3. In order to change our focus from finding meaning in words to finding meaning in images, your second discussion board assignment for this week will be to describe a political cartoon based on the Cruz and Motoko readings. If you Google “political cartoon,” you’ll find plenty of examples of what these images do. They represent the heart of an idea or conflict in a way that someone working through the newspaper immediately sees the irony or satire that is being represented. While some are true masterpieces, their power comes from representing difficult ideas in a very accessible way. Think of the readings and choose one to “sketch” in words. Then, describe what the cartoon version of this article would look like using a detailed description. It should be about 100 words long and explain why it makes the concept accessible to the audience. If you are of an artistic persuasion and would like a break from typing, you can feel entirely free to quickly sketch your cartoon rather than type it out.
4. Read Chapter 8 in Argument Today to learn the basics of presenting an essay visually. You’ll find that it forces you to understand the essay-level logic of your own writing in order to plan out how many slides/shots you need and how much importance to place on ideas. This relationship is the difference between just presenting visual “notes” of your paper and creating a piece of work that proves your thesis by the audio-visual relationship between your presentation of ideas. You’ll find examples of this sort of project attached here to help you narrow in on the quality and scope of the work that you’ll be expected to produce.
After reading Chapter 8 and viewing some of the example projects attached to this item, post your preliminary ideas for which essay you would like to expand into a visual format. Is there anything particularly fitting, challenging, or rewarding about converting this essay? Do you have any ideas up front of how you will organize your thoughts or what format that you will use? Now is your chance to share you ideas with the class and have more tech-savvy students give you pointers.
5. For this week’s discussion board, you should first read Chapters 21 and 23 from Argument Today. These chapters are fundamental to putting finishing touches on your project to make sure that the optics match up with what you are trying to prove (remember the thesis!)
For the first element of your initial post, share with the class where you stand with your project, what you’ve completed/decided, and what your next step is. This should be about a paragraph and be as specific as possible. If you’re willing to be candid, you’ll probably find that others are having the same issues and you can put your heads together. Remember back in the introduction to Argument Today that meaningful collaboration with peers is how a great deal of writing is created. This project is no exception!
For the second element in your initial post, you should state at least 3 considerations from this week’s reading that you will be applying to your work (please cite with a page number from the Argument Today text) and how you will apply them to your project. This will serve as a quick and painless workshop for sharing ideas.
6. For this discussion board, you will be posting an analysis of one of the example projects from the "Virginia Lynne" source from Week 12. It's also attached to the link for this assignment in Week 13 for your convenience.

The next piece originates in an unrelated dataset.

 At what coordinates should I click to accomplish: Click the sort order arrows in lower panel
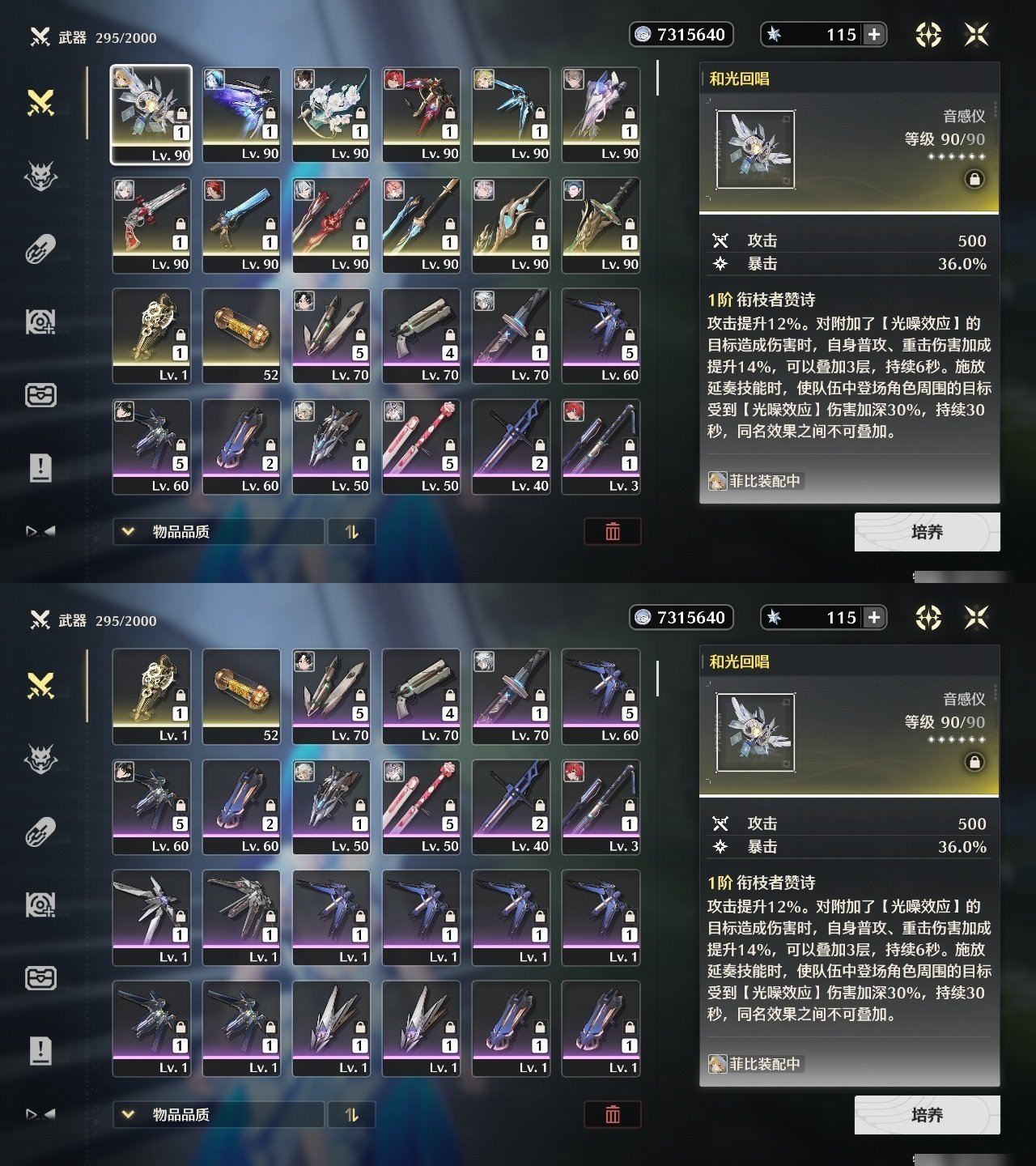(351, 1114)
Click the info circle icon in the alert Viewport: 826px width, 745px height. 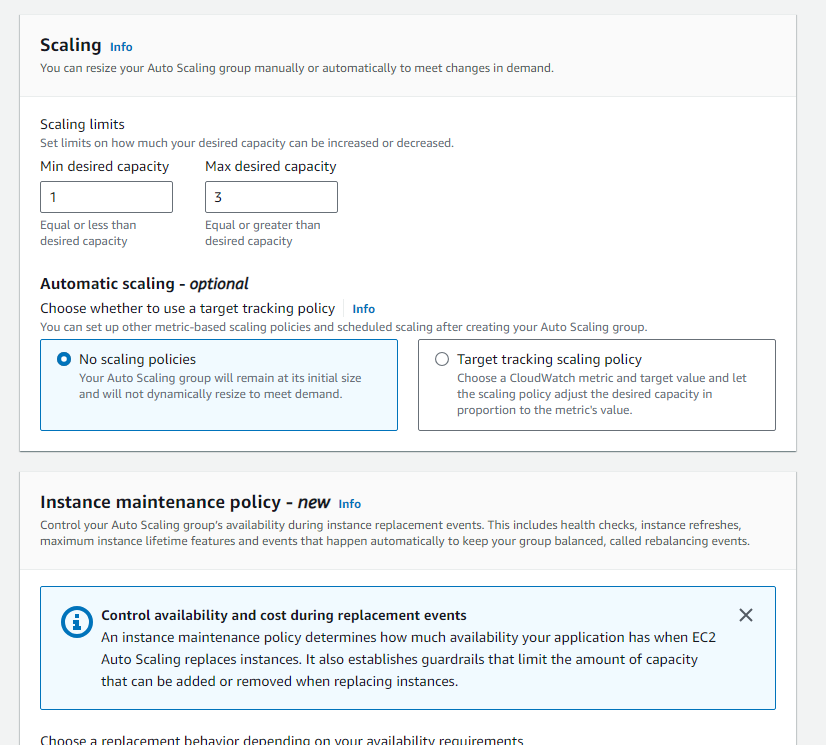click(76, 621)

If you refer back to the “Questions to Ask When Reading,” you’ll have a good idea of the types of observations to make. Also, use what we’ve learned so far about the unique challenges and strengths of visual presentation to decide if the presenter(s) had a clear thesis that was developed fully. Post your analysis here in a passage of approximately 300 words.
7. Just as with our written essays, we will be giving peer feedback before turning in our visual essays. For this discussion board, you should upload your current visual essay by creating a thread (just like always.) Then, notice in the text input box that there are two downward facing chevrons ("carrot marks") in the upper right hand corner. If you click these, it will open up more options for uploading, including Mashups. Here, you'll be able to upload any sort of video or presentation that you've created for peer review.